LSP is more interesting than that! In the original paper, A Behavioral Notion of Subtyping, Barbara Liskov and Jeannette Wing start by defining a "correct" subtyping as follows:

Subtype Requirement: Let ϕ(x) be a property provable about objects x of type T. Then ϕ(y) should be true for objects y of type S where S is a subtype of T.

From then on, the paper determine what guarantees that a subtype is correct.¹ They identify three conditions:

1. Each of the subtype's methods has the same or weaker preconditions and the same or stronger postconditions as the corresponding supertype method.²
2. The subtype satisfies all state invariants of the supertype.
3. The subtype satisfies all "history properties" of the supertype. ³ e.g. if a supertype has an immutable field, the subtype cannot make it mutable.

(Later, Elisa Baniassad and Alexander Summers would realize these are equivalent to "the subtype passes all black-box tests designed for the supertype", which I wrote a little bit more about here.)

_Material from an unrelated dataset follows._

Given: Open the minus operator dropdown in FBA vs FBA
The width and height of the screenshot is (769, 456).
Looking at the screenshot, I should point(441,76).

I want to focus on the first rule about preconditions and postconditions. This refers to the method's contract. For a function f, f.Pre is what must be true going into the function, and f.Post is what the function guarantees on execution. A canonical example is square root:

sqrt.Pre(x) = x >= 0
sqrt.Post(x, out) = out >= 0 && out*out == x

Mathematically we would write this as all x: f.Pre(x) => f.Post(x) (where => is the implication operator). If that relation holds for all x, we say the function is "correct". With this definition we can actually formally deduce the first subtyping requirement. Let caller be some code that uses a method, which we will call super, and let both caller and super be correct. Then we know the following statements are true:

  1. caller.Pre && stuff => super.Pre
  2. super.Pre => super.Post
  3. super.Post && more_stuff => caller.Post

Now let's say we substitute super with sub, which is also correct. Here is what we now know is true:

  1. caller.Pre => super.Pre
- 2. super.Pre => super.Post
+ 2. sub.Pre => sub.Post
  3. super.Post => caller.Post

When is caller still correct? When we can fill in the "gaps" in the chain, aka if super.Pre => sub.Pre and sub.Post => super.Post. In other words, if sub's preconditions are weaker than (or equivalent to) super's preconditions and if sub's postconditions are stronger than (or equivalent to) super's postconditions.

Notice that I never actually said sub was from a subtype of super! The LSP conditions (at least, the contract rule of LSP) doesn't just apply to subtypes but can be applied in any situation where we substitute a function or block of code for another. Subtyping is a common place where this happens, but by no means the only! We can also substitute across time.Any time we modify some code's behavior, we are effectively substituting the new version in for the old version, and so the new version's contract must be compatible with the old version's to guarantee no existing code is broken.

For example, say we maintain an API or function with two required inputs, X and Y, and one optional input, Z. Making Z required strengthens the precondition ("input must have Z" is stronger than "input may have Z"), so potentially breaks existing users of our API. Making Y optional weakens the precondition ("input may have Y" is weaker than "input must have Y"), so is guaranteed to be compatible.

(This also underpins The robustness principle: "be conservative in what you send, be liberal in what you accept".)

Now the dark side of all this is Hyrum's Law. In the below code, are new's postconditions stronger than old's postconditions?

def old():
    return {"a": "foo", "b": "bar"}

def new():
    return {"a": "foo", "b": "bar", "c": "baz"}

On a first appearance, this is a strengthened postcondition: out.contains_keys([a, b, c]) => out.contains_keys([a, b]). But now someone does this:

my_dict = {"c": "blat"} 
my_dict |= new()
assert my_dict[c] == "blat"

Oh no, their code now breaks! They saw old had the postcondition "out does NOT contain "c" as a key", and then wrote their code expecting that postcondition. In a sense, any change the postcondition can potentially break someone. "All observable behaviors of your system will be depended on by somebody", as Hyrum's Law puts it.

So we need to be explicit in what our postconditions actually are, and properties of the output that are not part of our explicit postconditions are subject to be violated on the next version. You'll break people's workflows but you also have grounds to say "I warned you".

Overall, Liskov and Wing did their work in the context of subtyping, but the principles are more widely applicable, certainly to more than just the use of inheritance.